In case you haven't been lucky enough to put your hands on it yet, Twelve Kinds of Ice is a sort of love letter to to an idyllic winter spent on ice skates. As the temperature drops, the narrator and her siblings watch for the first kind of ice - a thin layer on the top of the milking pail. From then on, it's a countdown until they can build their neighborhood skating pond. As spring creeps in, the pond shrinks and shrinks until only "dream ice" is left.

(And that there prosy description does it so little justice that it's basically like saying that Moby Dick is about some grouchy old guy looking for a whale.)

So, what is it? Where does it belong? Roger Sutton and his Horn Book crew had a hard time deciding. The copy I read was cataloged as juvenile fiction, but it's clearly a memoir too, and given the crystalline precision of the language, you could easily call the whole thing a prose poem.

It's not stuffy, though. It's not one of those dreaded books that appeals to librarians more than children. If I may, just this once, drag out the "my kid liked it" argument, um, my kid loved this book. I read it to her one night, all in one sitting, and then I basically had to restrain her from looking up property in Maine. It has such immediacy, such energy, and such joy that, despite its quaintness, it hits you like a gust of frosty air.

Can you tell that I love this book? It's almost perfect, and when I say "almost," the bug I'm thinking of may, as they say, be a feature. My feminist hackles were raised by the fact that the girls all go figure skating, the boys all play hockey, and there is no gender crossover whatsoever. I think that's a function of the autobiographical nature of the book, but it would be nice if that were made more clear in some way. A subtitle, perhaps? A Memoir of My Childhood, When Girls Didn't Play Hockey? 

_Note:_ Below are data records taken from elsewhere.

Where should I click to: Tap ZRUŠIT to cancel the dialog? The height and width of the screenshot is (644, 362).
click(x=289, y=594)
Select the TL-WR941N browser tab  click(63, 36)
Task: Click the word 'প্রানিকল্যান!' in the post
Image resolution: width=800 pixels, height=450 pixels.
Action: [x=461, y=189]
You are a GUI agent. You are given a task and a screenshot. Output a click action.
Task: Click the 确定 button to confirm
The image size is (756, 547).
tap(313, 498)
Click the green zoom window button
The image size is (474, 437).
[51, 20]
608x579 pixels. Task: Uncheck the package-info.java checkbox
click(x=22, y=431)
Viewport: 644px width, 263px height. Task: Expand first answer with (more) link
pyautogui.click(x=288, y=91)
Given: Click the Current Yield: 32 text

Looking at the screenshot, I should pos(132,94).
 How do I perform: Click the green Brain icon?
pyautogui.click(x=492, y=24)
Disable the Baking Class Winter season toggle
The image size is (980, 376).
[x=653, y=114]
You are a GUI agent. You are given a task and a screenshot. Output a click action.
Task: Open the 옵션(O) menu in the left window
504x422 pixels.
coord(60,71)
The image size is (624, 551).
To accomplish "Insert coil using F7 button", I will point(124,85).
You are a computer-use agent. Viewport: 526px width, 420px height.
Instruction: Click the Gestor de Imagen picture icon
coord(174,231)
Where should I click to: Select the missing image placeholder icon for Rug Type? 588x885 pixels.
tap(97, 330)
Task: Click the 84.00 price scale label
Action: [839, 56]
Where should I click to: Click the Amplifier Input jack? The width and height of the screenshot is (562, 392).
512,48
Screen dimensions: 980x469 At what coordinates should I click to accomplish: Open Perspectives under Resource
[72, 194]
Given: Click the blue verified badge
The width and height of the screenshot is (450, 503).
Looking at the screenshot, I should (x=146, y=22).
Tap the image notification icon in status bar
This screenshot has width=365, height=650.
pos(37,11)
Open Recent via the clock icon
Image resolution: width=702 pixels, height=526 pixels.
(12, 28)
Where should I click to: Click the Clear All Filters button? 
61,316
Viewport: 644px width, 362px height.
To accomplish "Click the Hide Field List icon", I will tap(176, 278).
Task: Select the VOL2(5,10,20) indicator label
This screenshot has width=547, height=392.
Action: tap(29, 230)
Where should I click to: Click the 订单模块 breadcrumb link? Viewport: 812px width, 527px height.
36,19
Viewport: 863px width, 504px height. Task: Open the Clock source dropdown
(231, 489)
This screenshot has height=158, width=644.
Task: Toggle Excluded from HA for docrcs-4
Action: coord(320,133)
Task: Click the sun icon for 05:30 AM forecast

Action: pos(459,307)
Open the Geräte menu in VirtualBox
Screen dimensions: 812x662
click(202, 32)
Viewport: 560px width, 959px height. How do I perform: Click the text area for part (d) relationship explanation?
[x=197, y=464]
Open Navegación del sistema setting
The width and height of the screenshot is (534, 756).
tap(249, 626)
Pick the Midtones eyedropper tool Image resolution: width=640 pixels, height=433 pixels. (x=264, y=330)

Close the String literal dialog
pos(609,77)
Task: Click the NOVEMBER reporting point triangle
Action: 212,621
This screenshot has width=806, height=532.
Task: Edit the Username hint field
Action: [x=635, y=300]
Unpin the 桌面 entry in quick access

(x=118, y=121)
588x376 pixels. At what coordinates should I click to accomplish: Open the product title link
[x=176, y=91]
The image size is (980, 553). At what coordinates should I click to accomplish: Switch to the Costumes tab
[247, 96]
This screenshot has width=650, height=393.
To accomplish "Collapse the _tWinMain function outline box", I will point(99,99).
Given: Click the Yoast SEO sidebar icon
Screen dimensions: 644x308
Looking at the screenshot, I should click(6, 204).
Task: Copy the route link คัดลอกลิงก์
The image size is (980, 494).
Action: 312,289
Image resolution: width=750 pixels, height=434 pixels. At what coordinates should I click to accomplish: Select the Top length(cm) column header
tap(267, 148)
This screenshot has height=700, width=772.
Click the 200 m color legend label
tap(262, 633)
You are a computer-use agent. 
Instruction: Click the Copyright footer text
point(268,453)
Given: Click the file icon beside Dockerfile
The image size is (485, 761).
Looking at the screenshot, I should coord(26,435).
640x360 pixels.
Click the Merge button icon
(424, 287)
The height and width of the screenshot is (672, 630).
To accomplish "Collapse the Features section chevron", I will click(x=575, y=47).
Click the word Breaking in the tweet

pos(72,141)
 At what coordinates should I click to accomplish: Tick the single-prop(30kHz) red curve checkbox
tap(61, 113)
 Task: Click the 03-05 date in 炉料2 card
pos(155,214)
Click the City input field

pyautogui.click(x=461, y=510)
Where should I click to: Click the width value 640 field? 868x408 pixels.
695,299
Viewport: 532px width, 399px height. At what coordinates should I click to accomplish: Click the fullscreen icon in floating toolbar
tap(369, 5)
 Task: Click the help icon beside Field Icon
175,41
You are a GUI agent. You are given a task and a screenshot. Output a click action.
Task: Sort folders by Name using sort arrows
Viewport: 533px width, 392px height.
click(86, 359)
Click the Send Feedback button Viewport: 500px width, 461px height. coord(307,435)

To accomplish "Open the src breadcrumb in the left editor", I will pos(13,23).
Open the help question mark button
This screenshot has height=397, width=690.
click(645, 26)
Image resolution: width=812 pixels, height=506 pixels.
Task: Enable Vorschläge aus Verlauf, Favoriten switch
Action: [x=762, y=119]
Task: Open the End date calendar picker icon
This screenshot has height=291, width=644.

As for the Newbery? I'd be hard-pressed to name a more deserving book this year. It has been a long time since I've seen prose this beautiful. Stylistically distinguished all the way.

P.S. - Sam lurves it too.


  1. *adds yet another book to her ever-growing post-stonewall reading list, while shaking fist at rachael and sam and their constantly-blogging-books-i-want-to-read ways*

  2. I still don't quite understand why this book is getting the accolades it has been receiving. It's a wholly fine book, don't get me wrong. But why was it published as children's lit? Couldn't it just as well have been a collection of vignettes in the Atlantic or Harper's or even the back of Good Housekeeping? I don't think it's terribly memorable.
    As for its length - to me, the brevity seems to be a bit of a cop-out. A 250-300 page novel is going to have a few lines that are lesser than the rest of the package. A 68 page memoir has a lot better chance to get every line just right. Is that a fair comparison for the committee? I'm not sure.
    I do think kids will like it, but I also think it is very much a book librarians love more than kids do. Reading it aloud may be a great method to get the imagery across; a child picking it up randomly seems a bit less likely to be successful.

    1. I don't think that having chosen the most effective length and format should count against the author, or that writing concisely is easier than the alternative.

      As for its memorability: different folks, etc.